# Low tech/excel question



## BusyGal (Jan 17, 2008)

I have a low tech tank...no CO2 and medium lights, set on a timer for 2x day, morning and evening about 8-9 hours total. 

Some of my plants leaves start losing their deep green color, get transparent, or turn yellow and start dying. Why? I would also like to know EXACTLY what florish EXCEL does? Is says it supplies organic carbon but I remember on past posts that someone said it was castic chemicals. I have a lot of fish in my tank but it is offset by lots of filtration.

Thanks.


----------



## Tex Gal (Mar 28, 2008)

Excell supplies the carbon that plants need to live (carbon based life form...). Dosed at the level recommended it won't hurt your fish. Some say that certain shrimp are very sensitive to it. I have used it at 2x's level with my cherry shrimp. They do fine with it. Excell is not a fertilizer per se.

Sounds like you need some fertilizer. You could use dry fertilizers or flourish also makes some liquid. You could use root tabs depending on the plants you have. You will need potassium, nitrogen, and phosphates. You could look for a fertilizer that has all three. I began with a pond fertilizer until I could get my dry fertilizers. I just put a small amount in.


----------



## wearsbunnyslippers (Dec 6, 2007)

basic photosynthesis formula:

6 CO2 + 6 H2O + photons -> C6H12O6 + 6 O2

carbon dioxide + water + light energy -> glucose + oxygen

dissolved co2 can be the limiting factor in plant growth, in a low tech tank it is normally low lighting. adding excel provides some of the carbon needed for the above formula.

i dose flourish and flourish excel as per the directions on the bottles, and i have no issues with my fish or my plants turning yellow. try to identify your deficiency and resolve that, whether it be lighting, co2, or ferts.

i have double dosed excel to kill algae and also noticed no negative affects on my fish...


----------



## BiscuitSlayer (Apr 1, 2005)

BusyGal said:


> I have a low tech tank...no CO2 and medium lights, set on a timer for 2x day, morning and evening about 8-9 hours total.


Your first line kind of contradicts itself. (Low tech and medium lights)

Tell us more about your setup and maybe we can better determine what is going on.

What size tank?
Lighting?
Bioload?
Fertilization, if any?


My initial guess is that your light might be driving up uptake of nutrients of your plants. If you aren't providing nutrients, to suplement the uptake the plants yellow and melt away. This process is expedited with more light.


----------



## BusyGal (Jan 17, 2008)

- _Data section_:
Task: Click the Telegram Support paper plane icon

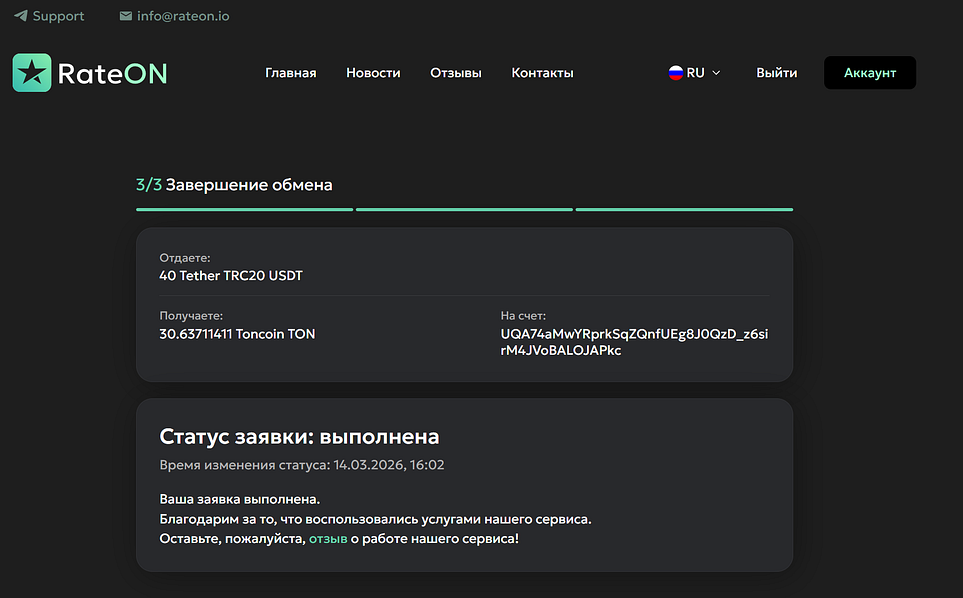Action: pyautogui.click(x=20, y=16)
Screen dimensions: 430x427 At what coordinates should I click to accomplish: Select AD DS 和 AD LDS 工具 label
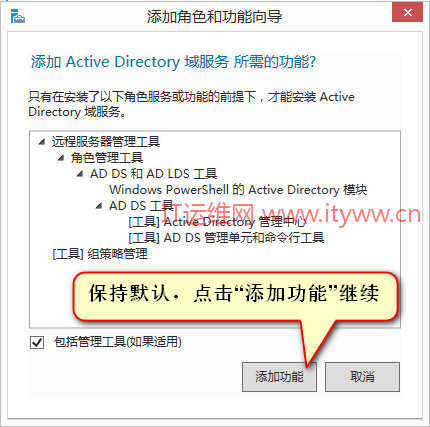[154, 174]
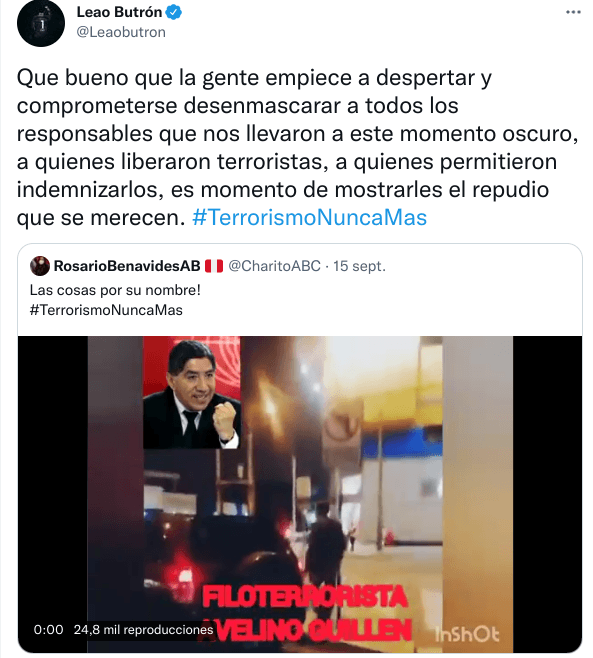The image size is (593, 658).
Task: Open the three-dot tweet options menu
Action: (x=573, y=12)
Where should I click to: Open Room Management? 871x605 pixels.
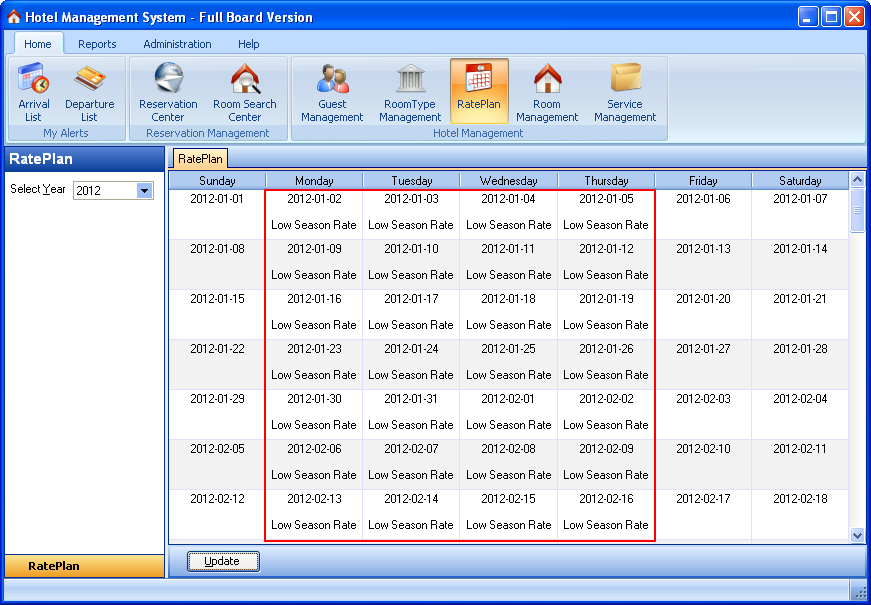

- _To do_:
**1.** List the nutrients that the aquarium thread says the plants will need.
**2.** Output everything in the entries from their start down through the line containing "Action: pyautogui.click(x=20, y=16)", including that line, and leave the pictures out.
The aquarium thread and the entries are two separate pieces of material.

- _Task-by-task results_:
**1.** Potassium, nitrogen, and phosphates.

**2.**
Task: Click the Telegram Support paper plane icon

Action: pyautogui.click(x=20, y=16)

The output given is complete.